It’s time to reopen a 21-year-old Supreme Court of Canada decision that upheld Ontario’s policy of funding public and Roman Catholic schools, but not other religious schools, as constitutional, lawyers and advocates for Jewish day schools say.
A legal opinion recently written by renowned human rights lawyer David Matas suggests that the time is ripe for the issues raised by Adler v. Ontario, which was decided in 1996, to be re-examined by the courts.
Changes in international law, in particular, as well as a number of Canadian legal cases in the intervening years, suggest that the Adler decision is “incorrect” and should be reconsidered, Matas wrote in a brief for Grassroots for Affordable Jewish Education (GAJE), an Ontario-based advocacy group.
“Getting matters right here outweighs the importance of maintaining precedent,” Matas wrote.
Following the Adler decision, the UN Human Rights Committee found that Ontario had violated international law by funding Catholic schools, but not others, according to the brief written by Matas, a Winnipeg-based lawyer.
“The fact that the violation is caused by the Constitution of Canada is no justification or excuse for this violation,” Matas wrote.
In interpreting the Charter, Canadian courts “have taken cognizance of international law,” Matas said in an interview.
The philosophy of the court has also shifted since the Adler decision, he said. “Not only the personnel of the court has changed, they don’t have the same adherence to precedent, or their own decisions that they have had in the past,” he said.

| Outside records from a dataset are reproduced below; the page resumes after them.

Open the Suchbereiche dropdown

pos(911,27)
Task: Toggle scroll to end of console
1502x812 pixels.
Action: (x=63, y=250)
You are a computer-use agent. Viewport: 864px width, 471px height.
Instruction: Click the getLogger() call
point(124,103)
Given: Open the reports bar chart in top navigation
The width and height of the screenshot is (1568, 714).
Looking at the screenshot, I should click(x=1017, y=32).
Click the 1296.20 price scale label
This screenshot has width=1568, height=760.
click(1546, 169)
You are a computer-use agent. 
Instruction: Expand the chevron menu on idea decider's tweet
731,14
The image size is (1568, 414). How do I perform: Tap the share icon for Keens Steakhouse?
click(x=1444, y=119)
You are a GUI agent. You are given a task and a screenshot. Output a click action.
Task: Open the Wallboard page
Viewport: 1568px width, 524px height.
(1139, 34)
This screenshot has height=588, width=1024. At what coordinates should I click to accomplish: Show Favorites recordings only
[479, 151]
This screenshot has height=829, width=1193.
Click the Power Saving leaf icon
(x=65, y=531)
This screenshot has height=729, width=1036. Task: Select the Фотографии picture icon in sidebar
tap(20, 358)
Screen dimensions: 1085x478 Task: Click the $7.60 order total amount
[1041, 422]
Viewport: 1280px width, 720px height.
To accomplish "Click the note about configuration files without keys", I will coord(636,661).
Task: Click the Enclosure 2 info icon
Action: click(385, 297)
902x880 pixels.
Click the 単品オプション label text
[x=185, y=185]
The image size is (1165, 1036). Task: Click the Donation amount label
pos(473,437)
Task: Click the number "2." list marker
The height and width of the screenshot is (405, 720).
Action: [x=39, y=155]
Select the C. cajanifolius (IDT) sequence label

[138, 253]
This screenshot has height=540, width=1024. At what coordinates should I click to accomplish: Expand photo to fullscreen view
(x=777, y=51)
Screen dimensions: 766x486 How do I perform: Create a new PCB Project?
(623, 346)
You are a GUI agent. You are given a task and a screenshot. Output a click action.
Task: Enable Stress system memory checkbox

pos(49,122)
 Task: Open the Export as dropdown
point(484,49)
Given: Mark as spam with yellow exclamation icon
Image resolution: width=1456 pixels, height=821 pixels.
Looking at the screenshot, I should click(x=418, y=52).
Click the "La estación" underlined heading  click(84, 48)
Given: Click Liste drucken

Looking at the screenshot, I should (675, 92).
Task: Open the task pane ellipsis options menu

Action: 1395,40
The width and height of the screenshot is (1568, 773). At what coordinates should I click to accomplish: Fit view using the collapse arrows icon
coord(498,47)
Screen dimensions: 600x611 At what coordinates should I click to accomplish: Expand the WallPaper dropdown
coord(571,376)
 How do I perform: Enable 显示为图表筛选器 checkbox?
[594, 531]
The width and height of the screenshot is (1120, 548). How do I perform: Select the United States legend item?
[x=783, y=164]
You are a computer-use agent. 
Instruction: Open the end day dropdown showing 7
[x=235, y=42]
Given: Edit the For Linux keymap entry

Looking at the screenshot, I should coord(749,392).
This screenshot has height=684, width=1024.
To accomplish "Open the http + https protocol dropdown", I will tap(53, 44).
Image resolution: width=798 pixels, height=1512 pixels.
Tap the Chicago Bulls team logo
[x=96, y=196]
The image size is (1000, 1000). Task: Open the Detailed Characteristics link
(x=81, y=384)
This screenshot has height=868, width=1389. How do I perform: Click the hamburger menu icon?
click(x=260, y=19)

The effect of the Adler decision has led to a Jewish day school system that is unfairly burdened by high tuition costs, says Mordechai Ben-Dat, a member of GAJE.
Five other provincial governments partially fund private religious schools, which is what GAJE is seeking, he said.
Even Quebec – which, like Ontario, had constitutional protections for denominational schools at the time of Confederation – has transformed its funding model to a secular one, and provides funding for a number of private schools, Ben-Dat said.
The process of going back to court is a lengthy one, which would take about three years, Ben-Dat said.
It is also expensive and GAJE is looking for financial assistance. A new federal program that is being set up to fund court challenges is one possibility, Ben-Dat said. The group has also approached the Centre for Israel and Jewish Affairs (CIJA), to see if it is willing to join the campaign, he said.
CIJA is “consulting with legal experts,” and will meet with GAJE to discuss the possibility of funding a legal challenge, said Noah Shack, CIJA’s interim vice-president for the Greater Toronto Area.
For its part, the Ontario government is not eager to see the decision reopened. “Our focus remains on maintaining the current stable, publicly funded education system, which includes supporting all four of our publicly funded systems, and ensuring it remains one of the best in the world. We will continue to uphold the constitutional and statutory framework for education in Ontario, and there are no plans to revisit the issue of funding private schools,” the Education Ministry said in a statement.
Ultimately, the court may be the only option available to generate new sources of funding for Jewish schools. After former Ontario Progressive Conservative leader John Tory made funding for private schools a dominant issue in a provincial election that he lost a decade ago, the issue has become “politically toxic,” Matas said.
“Part of the reason you go to court for minority rights is that the majority aren’t going to necessarily respect the rights of the minority, so you need the protection of the charter.”